На стыке великих пустынь Каракумы и Кызылкум рождается третья, получившая уже имя — Аралкум. Пыль и пески приканчивают город Аральск. Без малого половина его жителей разбежалась — ушло море. Нависла над песками на века построенная пристань. Поникли клювы портальных кранов. Громадные корабли, выстроившись гуськом, бороздят килями песчаные волны. Так что же нам за все это будет? Мужайся, сердце. Прямо сейчас предстоит выслушать, что скажут нам глаза в глаза уцелевшие жители сего града Китежа навыворот.
Ветеран войны Утебай Келимбетов:
— А нас кто-нибудь спросил, согласны ли мы жить без моря? Девять тысяч девятьсот мужчин ушли из нашего города на войну, половина не вернулась. Так то война. А теперь за что люди гибнут? Мне восемьдесят лет, успею умереть, где родился, а другие?

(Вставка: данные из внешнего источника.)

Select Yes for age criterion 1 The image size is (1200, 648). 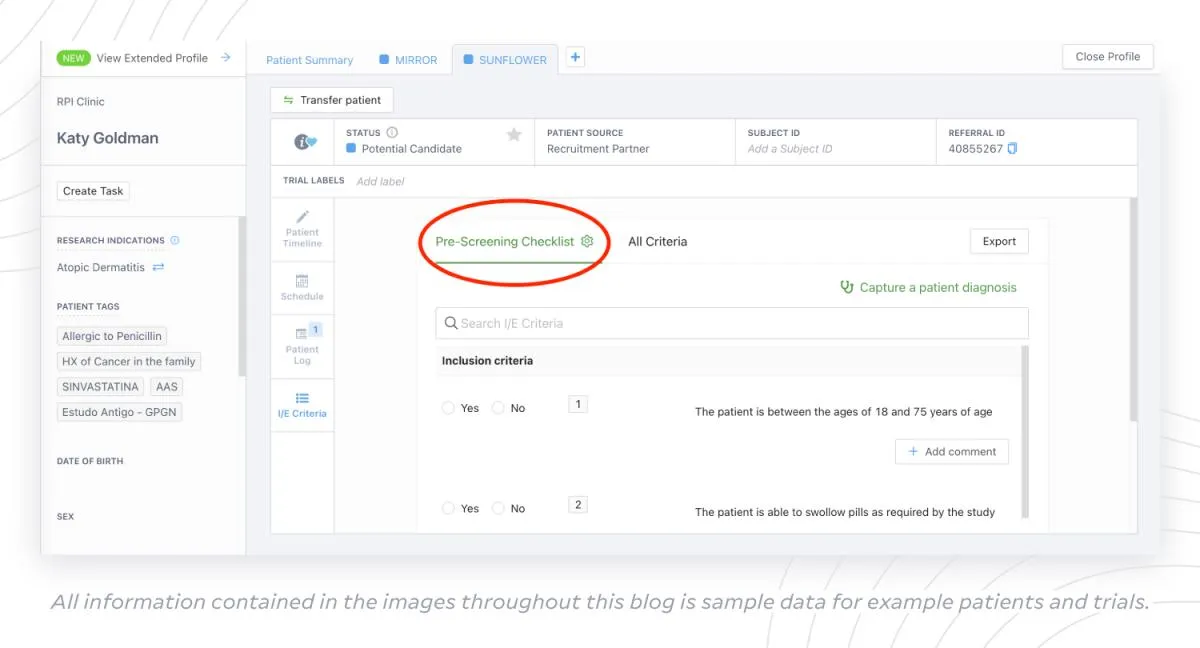tap(448, 408)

Худайберген Засекенов, краевед:
— В нашем краю был в ссылке Тарас Шевченко. Оказывается, он в раю жил — рос камыш, была рыба. Деревья сажал, и прижились. Теперь засохли. Мы как в концлагере, только колючей проволоки нет.
Будат Альсеитов, врач:
— Из тысячи новорожденных сто умирают, не прожив года. Стали рождаться уроды. Какие? Разные. Без анального отверстия. С укороченным кишечником. С врожденным слабоумием. Без одной конечности. Без черепа — в лицевой части кости есть, на затылке — кожа, и все. Я здесь двадцать три года, раньше этого не было…
Мы еще разложим горести по полочкам, не отмахнувшись ни от одной, — пока тут все свалено в кучу. Однако мужайся, сердце, до конца, мы едва еще начали инвентаризацию свалившегося на нас наследства. Гибель Арала — не вся беда, а лишь малая ее толика. Все видят: было море — и вот исчезает. Не столь заметен постороннему более грозный процесс: деградирует среда обитания 30 миллионов человек, населяющих Среднюю Азию.

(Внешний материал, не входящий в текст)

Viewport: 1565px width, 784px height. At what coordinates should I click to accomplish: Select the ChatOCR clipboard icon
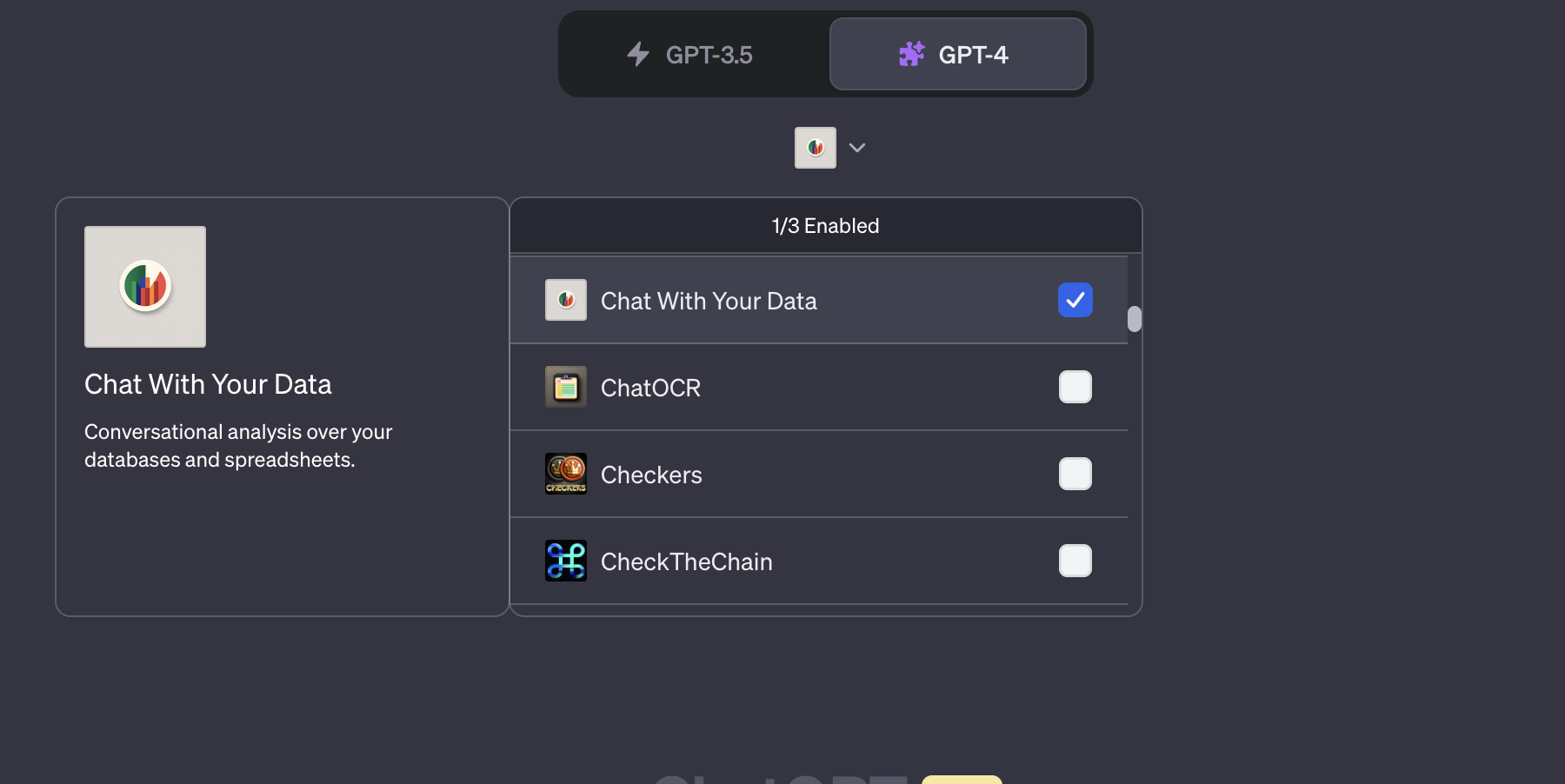[x=566, y=388]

Перед отъездом в экспедицию я имел обстоятельную беседу с первым заместителем министра мелиорации П. А. Полад-заде. Он заверил:
— Вы не найдете в Средней Азии площадей, окончательно погубленных. Неблагополучные земли есть, однако ни одного орошаемого гектара не списано.

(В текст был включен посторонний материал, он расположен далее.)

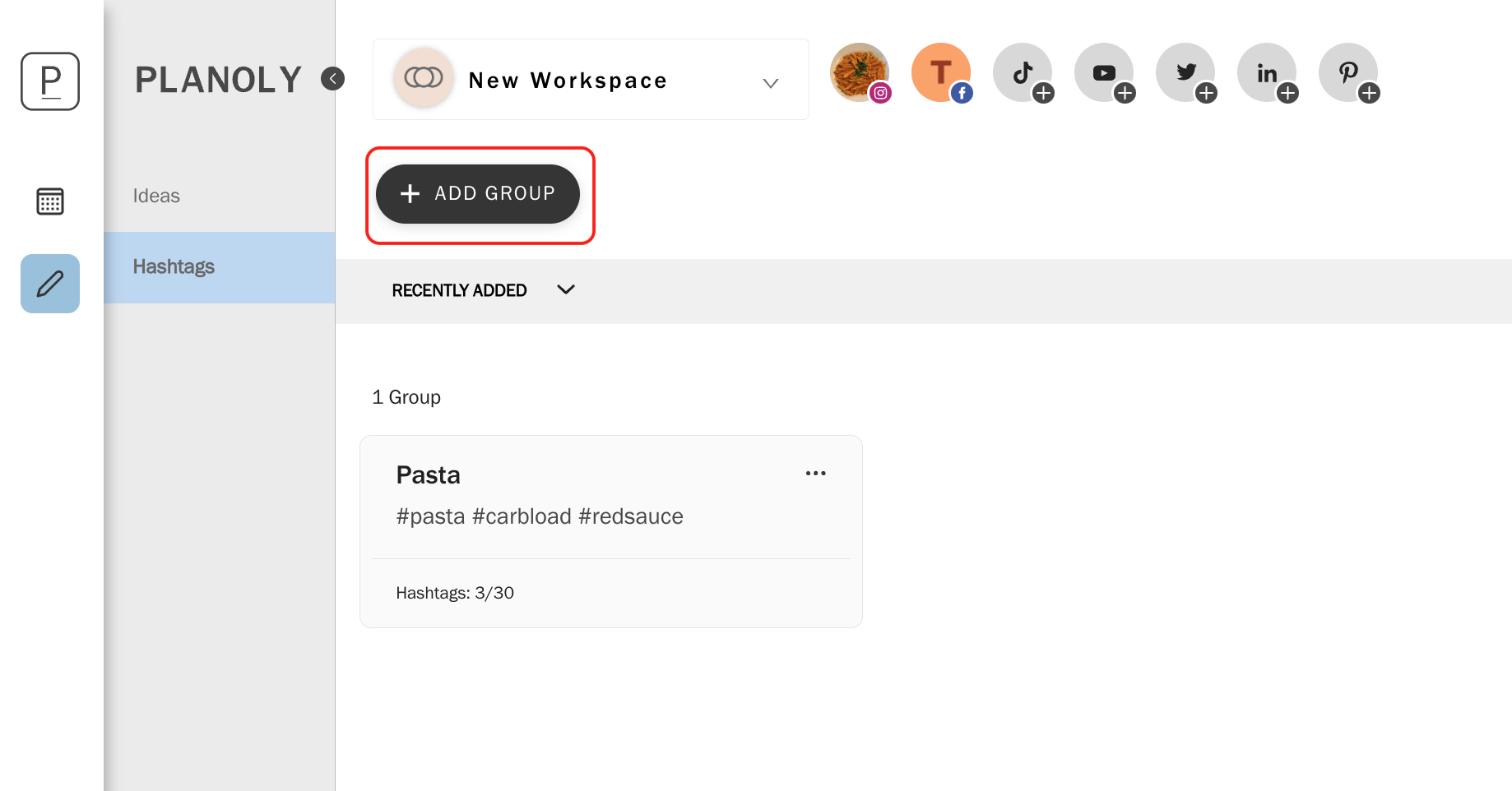
Task: Click the Add Group button
Action: [478, 194]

Докладываю читателям, что это неправда. В одной Кзыл-Ординской области списано 28 тысяч гектаров, или десятая часть орошаемых земель. В Каракалпакии выпало из оборота 100 тысяч гектаров — каждый пятый поливной гектар. Сам видел эти земли с самолета, походил по ним, пощупал, попробовал на зуб — на них во веки веков чего-либо полезного не произрастет, голая соль. Бросовые затраты государства и хозяйств только в двух областях близки к миллиарду рублей.
Это бы еще ничего. Хуже, что на миллионах гектаров уровень соленых грунтовых вод подтянулся с прежних 30–50 метров до критических отметок — где полтора метра, где метр, а где и того меньше. Деревья на той земле гибнут — их корни проникают в мертвый слой, и сразу засыхают вершины, соль выступает на ветках. Хлопок, арбузы, овощи пока растут — у них корешки покороче. Но все равно плодородие поливных земель падает. В 1979–1980 годах с гектара брали по 28,1 центнера хлопка, в следующем пятилетии — по 25,6, в 1987 году — меньше 23 центнеров. Урожаи кукурузы упали за десятилетие с 48 до 40 центнеров. Да и такое, в общем-то, скудное плодородие поддерживается крайней мерой: приходится промывать почву, причем делать это надо постоянно, чтобы подушка пресной влаги давила соленую воду, не давала ей выйти на поверхность.